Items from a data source
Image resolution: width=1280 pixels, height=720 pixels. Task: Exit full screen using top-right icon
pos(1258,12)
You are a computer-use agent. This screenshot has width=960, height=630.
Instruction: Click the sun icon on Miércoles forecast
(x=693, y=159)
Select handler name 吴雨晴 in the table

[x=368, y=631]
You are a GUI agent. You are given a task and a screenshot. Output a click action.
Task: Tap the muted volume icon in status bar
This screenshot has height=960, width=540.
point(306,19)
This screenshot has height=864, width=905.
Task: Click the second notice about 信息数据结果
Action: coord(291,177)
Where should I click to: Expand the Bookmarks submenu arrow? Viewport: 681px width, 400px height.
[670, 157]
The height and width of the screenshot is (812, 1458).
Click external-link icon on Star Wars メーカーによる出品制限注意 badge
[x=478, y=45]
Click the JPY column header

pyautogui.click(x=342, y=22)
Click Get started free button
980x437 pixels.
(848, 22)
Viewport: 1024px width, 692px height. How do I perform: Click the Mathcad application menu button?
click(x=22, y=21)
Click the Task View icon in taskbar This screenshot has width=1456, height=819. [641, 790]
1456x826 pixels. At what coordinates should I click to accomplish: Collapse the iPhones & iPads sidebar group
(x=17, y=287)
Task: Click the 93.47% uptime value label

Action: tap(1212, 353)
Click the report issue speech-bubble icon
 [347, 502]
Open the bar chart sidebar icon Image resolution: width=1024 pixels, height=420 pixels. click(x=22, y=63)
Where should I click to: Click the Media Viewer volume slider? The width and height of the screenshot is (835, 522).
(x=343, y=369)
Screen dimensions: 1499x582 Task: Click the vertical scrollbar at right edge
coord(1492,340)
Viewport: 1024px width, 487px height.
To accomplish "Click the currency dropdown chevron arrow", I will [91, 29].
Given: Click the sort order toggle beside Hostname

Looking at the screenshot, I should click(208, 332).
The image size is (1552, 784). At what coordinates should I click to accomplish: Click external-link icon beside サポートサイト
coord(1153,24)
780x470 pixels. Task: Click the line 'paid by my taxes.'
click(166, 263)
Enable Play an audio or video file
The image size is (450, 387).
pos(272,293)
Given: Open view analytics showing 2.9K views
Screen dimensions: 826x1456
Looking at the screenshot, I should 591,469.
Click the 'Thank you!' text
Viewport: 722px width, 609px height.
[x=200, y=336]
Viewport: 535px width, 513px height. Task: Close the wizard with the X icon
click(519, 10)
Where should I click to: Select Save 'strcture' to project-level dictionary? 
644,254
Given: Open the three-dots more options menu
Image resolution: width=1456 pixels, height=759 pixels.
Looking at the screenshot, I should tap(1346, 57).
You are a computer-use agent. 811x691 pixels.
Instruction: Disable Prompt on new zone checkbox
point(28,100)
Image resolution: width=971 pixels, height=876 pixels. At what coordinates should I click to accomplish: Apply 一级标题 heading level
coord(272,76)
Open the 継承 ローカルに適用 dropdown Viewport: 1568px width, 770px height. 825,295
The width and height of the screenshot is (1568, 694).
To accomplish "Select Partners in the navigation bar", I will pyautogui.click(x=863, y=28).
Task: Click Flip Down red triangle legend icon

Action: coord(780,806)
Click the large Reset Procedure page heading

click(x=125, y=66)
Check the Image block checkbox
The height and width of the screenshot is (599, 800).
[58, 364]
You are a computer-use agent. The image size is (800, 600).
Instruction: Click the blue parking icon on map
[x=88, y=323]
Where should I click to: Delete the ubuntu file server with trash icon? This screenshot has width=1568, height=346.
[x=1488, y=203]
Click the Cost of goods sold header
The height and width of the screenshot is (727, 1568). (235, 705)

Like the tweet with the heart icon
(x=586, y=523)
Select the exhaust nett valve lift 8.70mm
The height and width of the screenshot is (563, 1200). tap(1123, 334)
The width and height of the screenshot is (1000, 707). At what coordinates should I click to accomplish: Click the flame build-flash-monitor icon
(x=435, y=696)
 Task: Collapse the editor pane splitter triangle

Problem to solve: Copy every one of the items above word for word, without changing or leaving out anything.

Correct response:
Image resolution: width=1280 pixels, height=720 pixels. Task: Exit full screen using top-right icon
pos(1258,12)
You are a computer-use agent. This screenshot has width=960, height=630.
Instruction: Click the sun icon on Miércoles forecast
(x=693, y=159)
Select handler name 吴雨晴 in the table

[x=368, y=631]
You are a GUI agent. You are given a task and a screenshot. Output a click action.
Task: Tap the muted volume icon in status bar
This screenshot has height=960, width=540.
point(306,19)
This screenshot has height=864, width=905.
Task: Click the second notice about 信息数据结果
Action: coord(291,177)
Where should I click to: Expand the Bookmarks submenu arrow? Viewport: 681px width, 400px height.
[670, 157]
The height and width of the screenshot is (812, 1458).
Click external-link icon on Star Wars メーカーによる出品制限注意 badge
[x=478, y=45]
Click the JPY column header

pyautogui.click(x=342, y=22)
Click Get started free button
980x437 pixels.
(848, 22)
Viewport: 1024px width, 692px height. How do I perform: Click the Mathcad application menu button?
click(x=22, y=21)
Click the Task View icon in taskbar This screenshot has width=1456, height=819. [641, 790]
1456x826 pixels. At what coordinates should I click to accomplish: Collapse the iPhones & iPads sidebar group
(x=17, y=287)
Task: Click the 93.47% uptime value label

Action: tap(1212, 353)
Click the report issue speech-bubble icon
 [347, 502]
Open the bar chart sidebar icon Image resolution: width=1024 pixels, height=420 pixels. click(x=22, y=63)
Where should I click to: Click the Media Viewer volume slider? The width and height of the screenshot is (835, 522).
(x=343, y=369)
Screen dimensions: 1499x582 Task: Click the vertical scrollbar at right edge
coord(1492,340)
Viewport: 1024px width, 487px height.
To accomplish "Click the currency dropdown chevron arrow", I will [91, 29].
Given: Click the sort order toggle beside Hostname

Looking at the screenshot, I should click(208, 332).
The image size is (1552, 784). At what coordinates should I click to accomplish: Click external-link icon beside サポートサイト
coord(1153,24)
780x470 pixels. Task: Click the line 'paid by my taxes.'
click(166, 263)
Enable Play an audio or video file
The image size is (450, 387).
pos(272,293)
Given: Open view analytics showing 2.9K views
Screen dimensions: 826x1456
Looking at the screenshot, I should 591,469.
Click the 'Thank you!' text
Viewport: 722px width, 609px height.
[x=200, y=336]
Viewport: 535px width, 513px height. Task: Close the wizard with the X icon
click(519, 10)
Where should I click to: Select Save 'strcture' to project-level dictionary? 
644,254
Given: Open the three-dots more options menu
Image resolution: width=1456 pixels, height=759 pixels.
Looking at the screenshot, I should tap(1346, 57).
You are a computer-use agent. 811x691 pixels.
Instruction: Disable Prompt on new zone checkbox
point(28,100)
Image resolution: width=971 pixels, height=876 pixels. At what coordinates should I click to accomplish: Apply 一级标题 heading level
coord(272,76)
Open the 継承 ローカルに適用 dropdown Viewport: 1568px width, 770px height. 825,295
The width and height of the screenshot is (1568, 694).
To accomplish "Select Partners in the navigation bar", I will pyautogui.click(x=863, y=28).
Task: Click Flip Down red triangle legend icon

Action: coord(780,806)
Click the large Reset Procedure page heading

click(x=125, y=66)
Check the Image block checkbox
The height and width of the screenshot is (599, 800).
[58, 364]
You are a computer-use agent. The image size is (800, 600).
Instruction: Click the blue parking icon on map
[x=88, y=323]
Where should I click to: Delete the ubuntu file server with trash icon? This screenshot has width=1568, height=346.
[x=1488, y=203]
Click the Cost of goods sold header
The height and width of the screenshot is (727, 1568). (235, 705)

Like the tweet with the heart icon
(x=586, y=523)
Select the exhaust nett valve lift 8.70mm
The height and width of the screenshot is (563, 1200). tap(1123, 334)
The width and height of the screenshot is (1000, 707). At what coordinates should I click to accomplish: Click the flame build-flash-monitor icon
(x=435, y=696)
 Task: Collapse the editor pane splitter triangle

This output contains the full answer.